■ Given passage
Joe Biden is Obama's secret weapon

Mitt Romney has a credibility problem.

Shepard Smith, the Fox news anchor, was talking about Mitt Romney's "friendship" with Newt Gingrich when he said it, but the sentiment could apply categorically.

"Politics is weird. And creepy. And now I know lacks even the loosest attachment to anything like reality."

I laugh every time I watch that video.

There is indeed something weird about Romney's singular focus on the economy when he, as the former head of a private-equity firm that bought and dismantled companies for profit, knows as much about job creation as a butcher knows about animal husbandry.

There's something creepy about a Republican ignoring tried-and-true red-meat issues, like gay marriage or immigration or "religious liberty," with which Republicans are historically good at dividing and suppressing votes.

And there's something truly surreal about Romney's avoidance of the words "George W. Bush." In Florida last week, Romney said that Obama doubled the national debt but didn't mention the part about the stimulus program, the auto bailout and the fact that George W. Bush added $4 trillion to the debt. (In fact, it was Vice President Dick Cheney who said deficits don't matter.) Evidently, Romney is banking on memory loss but just to be sure, he's avoiding Bush's name so as not to remind us where much of that debt actually came from.

Yet there was a moment of clarity last week of the kind that comes from having the scales fall from your eyes to see the truth about America's classless society. The Obama campaign released a video about the time Bain Capital, the Wall Street firm Romney once headed, took ownership of a steel mill in Kansas City. Former workers recalled Bain loading the mill up with debt, filing for bankruptcy, firing employees, closing the mill, shirking pension obligations, and walking away with a smile.

Let me say this. My father is a truck driver. He hauled steel for more than a decade. He was proud, as most white working-class men are, and he saw what happens when rich guys take over a steel mill. They don't care about the important stuff, only money, and even when they have "enough," as my dad would say, they want more until the company is bled to death. The Obama camp was careful to avoid appearing to be anti-private equity (since so many firm directors give to the Democratic Party), just anti-vulture capitalism. But that kind of hairsplitting means little to working-class men like my father. They know the truth when they see it.

Shortly after it released the video, the Obama campaign released "The Biden," as they like to say. That is, Joe Biden, the vice president, who actually comes from working-class stock. Picking Biden as his running mate was brilliant, but we didn't see it as such four years ago. With the economy still humping along, with Romney as the richest man ever to run for the White House, with unlimited sums of money being poured into this election -- all this makes it crystal clear why a cool and rational wonk like Obama needs a pulpit-pounder like Biden.

■ Data segment
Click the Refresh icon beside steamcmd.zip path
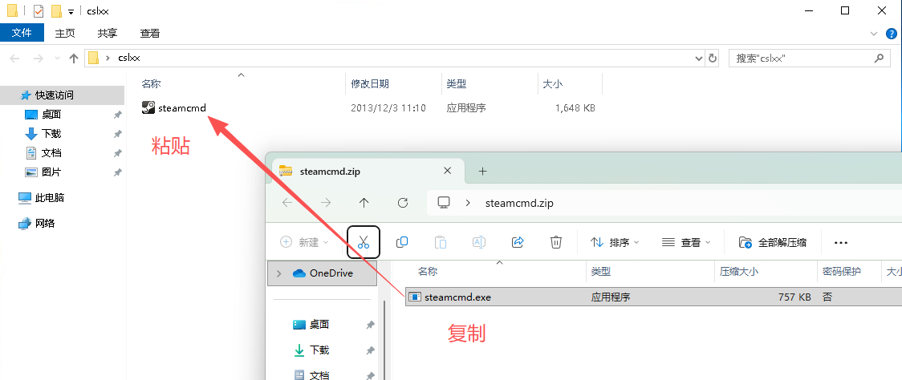This screenshot has height=380, width=902. (x=403, y=203)
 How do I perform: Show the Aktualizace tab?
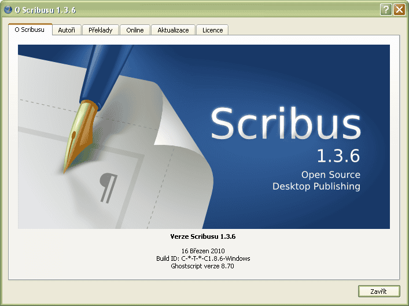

■ Problems to solve
(a) From the column on Biden as Obama's secret weapon, pull out the passage that begins at the words "Shepard Smith, the" and stops after "could apply categorically.".
(b) Decide whether each statement agrees with the column on Biden as Obama's secret weapon, answering yes or no and quoting the words that decide it: (i) the writer's father hauled steel for more than a decade; (ii) the steel mill that Bain Capital took over was in Pittsburgh; (iii) Shepard Smith made his remark while discussing Romney's "friendship" with Newt Gingrich.
(c) Carry on with the column on Biden as Obama's secret weapon, starting right after its final sentence.

■ Answers for the exercise
(a)
Shepard Smith, the Fox news anchor, was talking about Mitt Romney's "friendship" with Newt Gingrich when he said it, but the sentiment could apply categorically.

(b)
(i) Yes: "He hauled steel for more than a decade."
(ii) No: "took ownership of a steel mill in Kansas City."
(iii) Yes: "was talking about Mitt Romney's "friendship" with Newt Gingrich when he said it"

(c)
The campaign "released" Biden on Youngstown, Ohio, an old mill town gone to seed like rest of the Rust Belt that rings around the Great Lakes. In a speech, Biden took on the notion that complaints about inequality and injustice are rooted in envy. "[Romney] doesn't get what's at the core of all this. It's about people's dignity." He went on:

I resent when they talk about families like mine, what I grew up in. I resent the fact that they think we're talking about envy. It's job-envy. It's wealth-envy. That we don't dream. My mother and my father believed that if I wanted to, I could be President of the United States, I could be Vice President. My mother and father believed that if my brother and sister wanted to be a millionaire, they could be a millionaire. My mother and father dreamed as much as any rich guy dreams. They don't get us. They don't get who we are.

As Bob Moser, of the American Prospect, said: "This wasn’t Obama’s brand of 'class warfare,' which never actually sounds like a declaration of war. This was righteous fury. The real thing. From the gut."

Biden's right. Romney has a credibility problem. He told college students that a simple solution to the rising cost of tuition is to borrow from your parents. He made a bet with Rick Perry (who didn't accept) for $10,000. He said speaking fees of over $300,000 "wasn't much money." And he said his wife drives not one but two Cadillacs.

There's another reason why Romney "doesn't get what's at the core of all this." As the American economy has shown signs of tepid but incremental improvement, Romney has pivoted to focus on debt. The hope, I suspect, is that talk about the national debt will sound so big and scary, as it did two summers ago, that Romney will seem to be the most sensible choice.

But most people don't understand debt, and they don't want to. They understand their own (which is bad), but not the federal government's (which might be good, it depends). What they do understand is jobs. Their jobs and the jobs of the people they love. I'd bet that in the minds of most Americans, the national deficit is big and scary, and somebody ought to do something about it, but it's not as pressing or immediately felt as losing one's job, health insurance, home -- or sense of dignity.

Perhaps politics does lack even the loosest attachments to reality. That's certainly a luxury Romney and the others of the 1 percent can afford. For the rest us, though, this is the real thing. Life lived from the gut.
 

Photograph: Getty Images

John Stoehr teaches writing at Yale. His essays and journalism have appeared in The American Prospect, Reuters Opinion, the Guardian, and Dissent, among other publications. He is a political blogger for The Washington Spectator and a frequent contributor to Al Jazeera English.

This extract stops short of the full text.